La Commissione europea nelle previsioni di primavera ha tagliato le attese di crescita del Pil italiano allo 0,7% nel 2025 e allo 0,9% nel 2026. Nelle previsioni di autunno stimava una crescita dell'1% per quest'anno e dell'1,2% per il prossimo. Bruxelles prevede che il deficit italiano continui a scendere dal 3,4% del Pil nel 2024 al 3,3% nel 2025 e al 2,9% nel 2026. Il rapporto del debito sul Pil è invece destinato ad aumentare secondo Bruxelles, trainato dall'impatto ritardato dai bonus casa accumulati nel disavanzo fino al 2023, per salire dal 135,3% del 2024 al 136,7% nel 2025 e al 138,2% nel 2026.
"L’economia dell’Ue sta dando prova di resilienza in mezzo alle forti tensioni commerciali e all’aumento dell’incertezza globale. Sostenuta da un mercato del lavoro solido e da salari in aumento, la crescita dovrebbe continuare nel 2025, anche se a un ritmo moderato", ha spiegato Valdis Dombrovskis, commissario per l’Economia. E poi: "L’inflazione sta diminuendo più rapidamente di quanto previsto in precedenza ed è sulla buona strada per raggiungere l’obiettivo del 2% nel 2025. Ma non possiamo essere compiacenti. I rischi per le prospettive rimangono inclinati verso il basso, quindi l’Ue deve intraprendere un’azione decisiva per rilanciare la nostra competitività".
Ad una crescita anemica si aggiunge per l’Italia anche una traiettoria ascendente del rapporto debito/Pil, in aperta violazione di impegni e regole europee. Un problema, per un Paese già sotto osservazione per l’andamento dei conti. Una situazione che si è deteriorata anche per effetto del Superbonus voluto dall’allora governo Conte bis. Perché, rileva ancora l’esecutivo comunitario, nel 2024 il debito è aumentato "principalmente a causa di un aggiustamento stock-flow che ha incrementato il debito, correlato all’impatto ritardato sull’indebitamento di cassa dei crediti d’imposta per le ristrutturazioni edilizie" .

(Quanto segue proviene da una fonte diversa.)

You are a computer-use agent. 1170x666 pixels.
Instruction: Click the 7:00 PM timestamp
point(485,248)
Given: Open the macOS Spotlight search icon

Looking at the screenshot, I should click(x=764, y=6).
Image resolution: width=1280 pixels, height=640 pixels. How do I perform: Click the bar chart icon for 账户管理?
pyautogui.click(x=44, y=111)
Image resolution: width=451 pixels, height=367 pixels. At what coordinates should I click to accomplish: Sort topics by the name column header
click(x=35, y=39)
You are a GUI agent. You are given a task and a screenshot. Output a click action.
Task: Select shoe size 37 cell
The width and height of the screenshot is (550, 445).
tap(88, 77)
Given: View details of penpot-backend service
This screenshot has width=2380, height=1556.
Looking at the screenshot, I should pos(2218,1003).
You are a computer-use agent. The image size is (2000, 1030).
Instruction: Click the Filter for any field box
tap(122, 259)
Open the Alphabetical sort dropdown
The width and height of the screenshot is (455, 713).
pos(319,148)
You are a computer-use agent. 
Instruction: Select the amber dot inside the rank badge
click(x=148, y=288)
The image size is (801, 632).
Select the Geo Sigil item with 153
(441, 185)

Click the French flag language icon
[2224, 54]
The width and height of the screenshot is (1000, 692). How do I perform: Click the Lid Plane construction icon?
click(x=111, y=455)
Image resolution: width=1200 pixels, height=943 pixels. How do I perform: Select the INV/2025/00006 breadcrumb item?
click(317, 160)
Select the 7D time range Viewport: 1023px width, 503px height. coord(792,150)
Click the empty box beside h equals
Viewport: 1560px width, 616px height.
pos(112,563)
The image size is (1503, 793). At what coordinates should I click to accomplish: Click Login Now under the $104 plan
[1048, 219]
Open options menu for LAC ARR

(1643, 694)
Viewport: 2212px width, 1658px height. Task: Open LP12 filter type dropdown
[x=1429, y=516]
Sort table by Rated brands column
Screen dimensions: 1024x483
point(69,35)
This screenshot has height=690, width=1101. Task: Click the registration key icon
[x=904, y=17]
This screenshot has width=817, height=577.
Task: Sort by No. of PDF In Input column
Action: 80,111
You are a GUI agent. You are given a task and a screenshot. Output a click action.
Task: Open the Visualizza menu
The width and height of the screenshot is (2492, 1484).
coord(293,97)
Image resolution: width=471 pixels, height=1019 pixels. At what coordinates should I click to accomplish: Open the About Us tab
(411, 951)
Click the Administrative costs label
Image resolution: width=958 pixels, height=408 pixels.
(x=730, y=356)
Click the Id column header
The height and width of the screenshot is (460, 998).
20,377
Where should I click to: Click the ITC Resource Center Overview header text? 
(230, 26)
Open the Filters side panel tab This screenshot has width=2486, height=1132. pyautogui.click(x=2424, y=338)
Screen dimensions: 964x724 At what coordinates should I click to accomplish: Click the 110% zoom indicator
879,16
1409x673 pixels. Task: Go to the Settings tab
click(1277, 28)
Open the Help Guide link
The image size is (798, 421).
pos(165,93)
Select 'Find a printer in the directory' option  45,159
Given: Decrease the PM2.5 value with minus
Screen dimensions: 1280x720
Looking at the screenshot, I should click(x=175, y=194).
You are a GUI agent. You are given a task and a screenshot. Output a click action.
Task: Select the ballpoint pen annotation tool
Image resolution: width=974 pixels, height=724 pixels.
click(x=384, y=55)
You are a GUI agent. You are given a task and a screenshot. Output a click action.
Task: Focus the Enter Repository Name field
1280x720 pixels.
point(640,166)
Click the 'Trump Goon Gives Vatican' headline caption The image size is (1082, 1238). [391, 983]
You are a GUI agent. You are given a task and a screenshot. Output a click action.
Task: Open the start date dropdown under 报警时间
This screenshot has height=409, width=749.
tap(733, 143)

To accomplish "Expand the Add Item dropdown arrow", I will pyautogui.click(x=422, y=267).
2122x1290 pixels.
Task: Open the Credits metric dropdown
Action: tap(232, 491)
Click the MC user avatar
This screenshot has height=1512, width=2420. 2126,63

Per l’Italia c’è certamente un problema in atto, perché, rileva l’esecutivo comunitario, "tra i maggiori Stati membri dell’Ue nel 2024 si sono registrati ulteriori cali della produttività del lavoro in Germania e Italia". Questo spiega le difficoltà italiane, che però rischiano di pagare la politica aggressiva del presidente degli Stati Uniti, Donald Trump. L’Italia figura nella lista dei Paesi "fortemente esposti" alle misure commerciali minacciate e decretate dalla Casa Bianca. Per cui, mentre si prevede un’accelerazione della domanda interna nel 2025, i dazi commerciali statunitensi influenzeranno le esportazioni di beni.
La Commissione europea ha rivisto significativamente al ribasso anche le prospettive di crescita del Pil per l'Eurozona allo 0,9% nel 2025 e all'1,4% nel 2026 (da +1,3% e +1,6% nelle previsioni d'autunno). Nell'Ue vanno all'1,1% nel 2025 e 1,5% nel 2026 (+1,3% e +1,6% nelle precedenti stime). "Ciò è dovuto in gran parte all'indebolimento delle prospettive commerciali globali e alla maggiore incertezza sulle politiche commerciali", spiega nelle previsioni di primavera. Le stime assumono dazi Usa al 10% sui beni Ue, salvo su acciaio, alluminio e automobili (al 25%). «I rischi per le prospettive sono orientati al ribasso".
Ma non finisce qui. L'arrivo di Trump più che una minaccia può essere un'opportunità "che spinga l'Europa ad essere più unita e a rendersi indipendente su temi come la difesa, la finanza, l'energia". Si tratti sui dazi ma la reazione dell'Ue "dovrebbe avere un impatto forte qualora i negoziati si rivelassero infruttuosi: ciò significa che deve aver individuato i settori, le regioni, gli importi e le percentuali pertinenti per poter determinare le misure di ritorsione disponibili", ha ribadito anche la presidente della Bce Christine Lagarde, in una intervista alla Tribune Dimanche.